(Recorded data)

=== Begin Enclosure ===

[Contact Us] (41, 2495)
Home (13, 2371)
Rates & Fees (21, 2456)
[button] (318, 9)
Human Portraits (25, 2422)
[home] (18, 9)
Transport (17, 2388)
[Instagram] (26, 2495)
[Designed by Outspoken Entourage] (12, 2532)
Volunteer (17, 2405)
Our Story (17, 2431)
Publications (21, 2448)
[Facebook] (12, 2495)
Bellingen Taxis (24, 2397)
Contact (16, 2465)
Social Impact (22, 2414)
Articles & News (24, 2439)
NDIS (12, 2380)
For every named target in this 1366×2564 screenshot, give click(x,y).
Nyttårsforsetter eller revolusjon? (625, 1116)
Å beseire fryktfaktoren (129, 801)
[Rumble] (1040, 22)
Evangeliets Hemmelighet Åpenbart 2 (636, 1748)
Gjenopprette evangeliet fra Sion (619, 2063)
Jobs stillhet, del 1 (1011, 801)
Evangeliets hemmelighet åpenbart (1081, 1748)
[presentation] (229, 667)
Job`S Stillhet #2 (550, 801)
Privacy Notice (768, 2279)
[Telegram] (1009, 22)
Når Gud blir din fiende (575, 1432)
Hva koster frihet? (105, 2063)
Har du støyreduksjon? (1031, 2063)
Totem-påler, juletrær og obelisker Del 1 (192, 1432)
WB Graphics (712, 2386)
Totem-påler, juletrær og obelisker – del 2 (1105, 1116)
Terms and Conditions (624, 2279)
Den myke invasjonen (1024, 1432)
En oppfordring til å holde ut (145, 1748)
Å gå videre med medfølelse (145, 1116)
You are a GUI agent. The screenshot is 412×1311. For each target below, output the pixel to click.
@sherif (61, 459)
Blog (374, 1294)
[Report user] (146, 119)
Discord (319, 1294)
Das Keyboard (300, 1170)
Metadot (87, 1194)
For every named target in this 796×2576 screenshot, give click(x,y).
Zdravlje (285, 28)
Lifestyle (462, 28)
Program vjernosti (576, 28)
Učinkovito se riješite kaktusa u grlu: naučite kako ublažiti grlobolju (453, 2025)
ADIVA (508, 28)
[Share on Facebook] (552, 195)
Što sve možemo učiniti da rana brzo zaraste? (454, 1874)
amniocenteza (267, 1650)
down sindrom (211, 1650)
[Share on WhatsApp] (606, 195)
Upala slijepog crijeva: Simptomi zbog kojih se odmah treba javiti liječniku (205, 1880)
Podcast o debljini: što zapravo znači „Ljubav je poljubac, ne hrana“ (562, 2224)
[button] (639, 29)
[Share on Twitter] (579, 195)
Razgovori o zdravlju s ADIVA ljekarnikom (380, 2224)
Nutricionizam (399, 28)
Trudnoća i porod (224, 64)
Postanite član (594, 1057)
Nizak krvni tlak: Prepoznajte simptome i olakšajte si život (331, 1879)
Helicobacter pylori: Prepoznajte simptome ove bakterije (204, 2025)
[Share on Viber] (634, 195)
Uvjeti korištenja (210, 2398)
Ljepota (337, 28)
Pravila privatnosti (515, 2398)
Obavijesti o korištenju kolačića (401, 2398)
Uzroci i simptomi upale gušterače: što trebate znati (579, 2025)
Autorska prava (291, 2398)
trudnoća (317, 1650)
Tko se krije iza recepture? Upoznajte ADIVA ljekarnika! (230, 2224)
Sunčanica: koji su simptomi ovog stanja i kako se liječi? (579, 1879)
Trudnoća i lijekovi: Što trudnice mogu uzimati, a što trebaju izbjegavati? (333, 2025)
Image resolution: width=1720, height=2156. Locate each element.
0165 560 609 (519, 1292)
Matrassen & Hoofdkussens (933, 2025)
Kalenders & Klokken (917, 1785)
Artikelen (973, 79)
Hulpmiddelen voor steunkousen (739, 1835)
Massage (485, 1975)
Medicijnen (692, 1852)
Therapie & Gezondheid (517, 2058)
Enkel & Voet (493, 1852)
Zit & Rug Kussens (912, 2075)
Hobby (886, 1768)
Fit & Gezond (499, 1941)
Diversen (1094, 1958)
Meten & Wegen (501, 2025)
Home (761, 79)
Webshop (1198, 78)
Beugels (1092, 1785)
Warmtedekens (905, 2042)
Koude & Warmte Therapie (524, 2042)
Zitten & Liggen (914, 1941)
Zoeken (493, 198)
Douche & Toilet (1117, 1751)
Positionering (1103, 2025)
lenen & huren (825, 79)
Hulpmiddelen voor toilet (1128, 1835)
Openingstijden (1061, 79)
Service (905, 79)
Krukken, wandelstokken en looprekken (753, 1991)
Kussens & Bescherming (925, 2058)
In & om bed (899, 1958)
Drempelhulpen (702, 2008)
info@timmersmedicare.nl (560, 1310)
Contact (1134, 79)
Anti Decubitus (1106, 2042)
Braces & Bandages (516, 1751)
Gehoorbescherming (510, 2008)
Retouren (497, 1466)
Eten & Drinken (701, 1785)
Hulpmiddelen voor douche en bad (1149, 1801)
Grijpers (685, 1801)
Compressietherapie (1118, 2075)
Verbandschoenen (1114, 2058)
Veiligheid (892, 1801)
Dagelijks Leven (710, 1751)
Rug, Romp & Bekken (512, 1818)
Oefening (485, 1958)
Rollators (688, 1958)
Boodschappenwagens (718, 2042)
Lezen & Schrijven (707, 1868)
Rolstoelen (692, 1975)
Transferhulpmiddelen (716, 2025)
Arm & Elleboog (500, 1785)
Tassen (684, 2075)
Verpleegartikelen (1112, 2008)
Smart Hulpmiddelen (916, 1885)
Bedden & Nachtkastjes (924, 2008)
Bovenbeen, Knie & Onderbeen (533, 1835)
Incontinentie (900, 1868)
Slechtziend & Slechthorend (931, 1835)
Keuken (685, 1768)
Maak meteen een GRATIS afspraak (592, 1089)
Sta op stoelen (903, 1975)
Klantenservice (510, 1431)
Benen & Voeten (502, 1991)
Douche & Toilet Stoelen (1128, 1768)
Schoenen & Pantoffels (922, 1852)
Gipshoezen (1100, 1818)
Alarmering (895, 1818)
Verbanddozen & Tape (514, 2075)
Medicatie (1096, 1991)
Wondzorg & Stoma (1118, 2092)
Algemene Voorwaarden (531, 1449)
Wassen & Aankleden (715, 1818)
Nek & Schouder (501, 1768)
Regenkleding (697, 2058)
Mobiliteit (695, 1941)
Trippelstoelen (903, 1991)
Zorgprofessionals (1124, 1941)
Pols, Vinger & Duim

=== End Enclosure ===

* Assigned task *
All records shown above are to be output exactly.

* Problem solution *
[Contact Us] (41, 2495)
Home (13, 2371)
Rates & Fees (21, 2456)
[button] (318, 9)
Human Portraits (25, 2422)
[home] (18, 9)
Transport (17, 2388)
[Instagram] (26, 2495)
[Designed by Outspoken Entourage] (12, 2532)
Volunteer (17, 2405)
Our Story (17, 2431)
Publications (21, 2448)
[Facebook] (12, 2495)
Bellingen Taxis (24, 2397)
Contact (16, 2465)
Social Impact (22, 2414)
Articles & News (24, 2439)
NDIS (12, 2380)
For every named target in this 1366×2564 screenshot, give click(x,y).
Nyttårsforsetter eller revolusjon? (625, 1116)
Å beseire fryktfaktoren (129, 801)
[Rumble] (1040, 22)
Evangeliets Hemmelighet Åpenbart 2 (636, 1748)
Gjenopprette evangeliet fra Sion (619, 2063)
Jobs stillhet, del 1 (1011, 801)
Evangeliets hemmelighet åpenbart (1081, 1748)
[presentation] (229, 667)
Job`S Stillhet #2 (550, 801)
Privacy Notice (768, 2279)
[Telegram] (1009, 22)
Når Gud blir din fiende (575, 1432)
Hva koster frihet? (105, 2063)
Har du støyreduksjon? (1031, 2063)
Totem-påler, juletrær og obelisker Del 1 (192, 1432)
WB Graphics (712, 2386)
Totem-påler, juletrær og obelisker – del 2 (1105, 1116)
Terms and Conditions (624, 2279)
Den myke invasjonen (1024, 1432)
En oppfordring til å holde ut (145, 1748)
Å gå videre med medfølelse (145, 1116)
You are a GUI agent. The screenshot is 412×1311. For each target below, output the pixel to click.
@sherif (61, 459)
Blog (374, 1294)
[Report user] (146, 119)
Discord (319, 1294)
Das Keyboard (300, 1170)
Metadot (87, 1194)
For every named target in this 796×2576 screenshot, give click(x,y).
Zdravlje (285, 28)
Lifestyle (462, 28)
Program vjernosti (576, 28)
Učinkovito se riješite kaktusa u grlu: naučite kako ublažiti grlobolju (453, 2025)
ADIVA (508, 28)
[Share on Facebook] (552, 195)
Što sve možemo učiniti da rana brzo zaraste? (454, 1874)
amniocenteza (267, 1650)
down sindrom (211, 1650)
[Share on WhatsApp] (606, 195)
Upala slijepog crijeva: Simptomi zbog kojih se odmah treba javiti liječniku (205, 1880)
Podcast o debljini: što zapravo znači „Ljubav je poljubac, ne hrana“ (562, 2224)
[button] (639, 29)
[Share on Twitter] (579, 195)
Razgovori o zdravlju s ADIVA ljekarnikom (380, 2224)
Nutricionizam (399, 28)
Trudnoća i porod (224, 64)
Postanite član (594, 1057)
Nizak krvni tlak: Prepoznajte simptome i olakšajte si život (331, 1879)
Helicobacter pylori: Prepoznajte simptome ove bakterije (204, 2025)
[Share on Viber] (634, 195)
Uvjeti korištenja (210, 2398)
Ljepota (337, 28)
Pravila privatnosti (515, 2398)
Obavijesti o korištenju kolačića (401, 2398)
Uzroci i simptomi upale gušterače: što trebate znati (579, 2025)
Autorska prava (291, 2398)
trudnoća (317, 1650)
Tko se krije iza recepture? Upoznajte ADIVA ljekarnika! (230, 2224)
Sunčanica: koji su simptomi ovog stanja i kako se liječi? (579, 1879)
Trudnoća i lijekovi: Što trudnice mogu uzimati, a što trebaju izbjegavati? (333, 2025)
Image resolution: width=1720, height=2156. Locate each element.
0165 560 609 (519, 1292)
Matrassen & Hoofdkussens (933, 2025)
Kalenders & Klokken (917, 1785)
Artikelen (973, 79)
Hulpmiddelen voor steunkousen (739, 1835)
Massage (485, 1975)
Medicijnen (692, 1852)
Therapie & Gezondheid (517, 2058)
Enkel & Voet (493, 1852)
Zit & Rug Kussens (912, 2075)
Hobby (886, 1768)
Fit & Gezond (499, 1941)
Diversen (1094, 1958)
Meten & Wegen (501, 2025)
Home (761, 79)
Webshop (1198, 78)
Beugels (1092, 1785)
Warmtedekens (905, 2042)
Koude & Warmte Therapie (524, 2042)
Zitten & Liggen (914, 1941)
Zoeken (493, 198)
Douche & Toilet (1117, 1751)
Positionering (1103, 2025)
lenen & huren (825, 79)
Hulpmiddelen voor toilet (1128, 1835)
Openingstijden (1061, 79)
Service (905, 79)
Krukken, wandelstokken en looprekken (753, 1991)
Kussens & Bescherming (925, 2058)
In & om bed (899, 1958)
Drempelhulpen (702, 2008)
info@timmersmedicare.nl (560, 1310)
Contact (1134, 79)
Anti Decubitus (1106, 2042)
Braces & Bandages (516, 1751)
Gehoorbescherming (510, 2008)
Retouren (497, 1466)
Eten & Drinken (701, 1785)
Hulpmiddelen voor douche en bad (1149, 1801)
Grijpers (685, 1801)
Compressietherapie (1118, 2075)
Verbandschoenen (1114, 2058)
Veiligheid (892, 1801)
Dagelijks Leven (710, 1751)
Rug, Romp & Bekken (512, 1818)
Oefening (485, 1958)
Rollators (688, 1958)
Boodschappenwagens (718, 2042)
Lezen & Schrijven (707, 1868)
Rolstoelen (692, 1975)
Transferhulpmiddelen (716, 2025)
Arm & Elleboog (500, 1785)
Tassen (684, 2075)
Verpleegartikelen (1112, 2008)
Smart Hulpmiddelen (916, 1885)
Bedden & Nachtkastjes (924, 2008)
Bovenbeen, Knie & Onderbeen (533, 1835)
Incontinentie (900, 1868)
Slechtziend & Slechthorend (931, 1835)
Keuken (685, 1768)
Maak meteen een GRATIS afspraak (592, 1089)
Sta op stoelen (903, 1975)
Klantenservice (510, 1431)
Benen & Voeten (502, 1991)
Douche & Toilet Stoelen (1128, 1768)
Schoenen & Pantoffels (922, 1852)
Gipshoezen (1100, 1818)
Alarmering (895, 1818)
Verbanddozen & Tape (514, 2075)
Medicatie (1096, 1991)
Wondzorg & Stoma (1118, 2092)
Algemene Voorwaarden (531, 1449)
Wassen & Aankleden (715, 1818)
Nek & Schouder (501, 1768)
Regenkleding (697, 2058)
Mobiliteit (695, 1941)
Trippelstoelen (903, 1991)
Zorgprofessionals (1124, 1941)
Pols, Vinger & Duim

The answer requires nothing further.